As presidenciais mais imprevisíveis dos últimos 40 anos

O Instituto Mais Liberdade voltou a organizar o Campus da Liberdade no passado fim-de-semana, naquele que já é o maior e mais politicamente abrangente evento do género do país. Desta vez incluiu uma conversa de 30 minutos com os quatro principais candidatos presidenciais segundo as sondagens, em que jovens fizeram várias perguntas elaboradas por eles e selecionadas democraticamente entre os próprios.

O plano original era ter um candidato por cada um dos três dias. A apresentação da candidatura de João Cotrim Figueiredo umas semanas antes e o adiamento de uma das apresentações devido ao luto nacional levaram a que acabassem por ser quatro candidatos em dois dias: no sábado, Cotrim Figueiredo e Gouveia e Melo, no domingo, Marques Mendes e Seguro. O acaso acabou por colocar os candidatos emparelhados por proximidade de posicionamento. No sábado, candidatos com uma estética muito semelhante, com todos os benefícios e desafios de andarem há pouco tempo na política.
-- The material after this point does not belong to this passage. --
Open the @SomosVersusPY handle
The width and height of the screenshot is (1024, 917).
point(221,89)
No domingo, candidatos mais ligados aos partidos tradicionais — com os respetivos benefícios e desafios simétricos — embora, por motivos diferentes, ambos não reúnam consenso dentro dos respetivos partidos.
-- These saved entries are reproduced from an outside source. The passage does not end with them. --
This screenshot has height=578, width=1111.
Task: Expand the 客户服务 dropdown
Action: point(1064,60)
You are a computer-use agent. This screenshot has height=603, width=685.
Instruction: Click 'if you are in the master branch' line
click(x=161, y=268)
Cotrim Figueiredo foi o primeiro e esteve no seu ambiente natural, entre jovens qualificados (ou prestes a sê-lo) e curiosos em relação ao liberalismo. Será difícil, embora já não improvável, chegar à segunda volta, mas se fossem só os jovens a votar, as probabilidades subiriam substancialmente. Se André Ventura não conseguir ultrapassar o seu medo de enfrentar Gouveia e Melo, e entregar a candidatura a uma segunda linha do partido, é mesmo possível que Cotrim Figueiredo vença o voto jovem. A estética é cada vez mais importante na política. Esta é uma área em que Cotrim ganha com a capacidade natural de emanar simultaneamente autoridade e juventude (desafio qualquer pessoa a adivinhar a diferença de idades entre ele e António Filipe), juntando a isso a capacidade de passar mensagens em frases curtas, essencial na economia de atenção em que se tornou a política. Deixou no ar a ideia de que o presidente deve concentrar mais poderes, nomeadamente vetos irreversíveis em determinadas áreas, algo que deverá explicar melhor em campanha.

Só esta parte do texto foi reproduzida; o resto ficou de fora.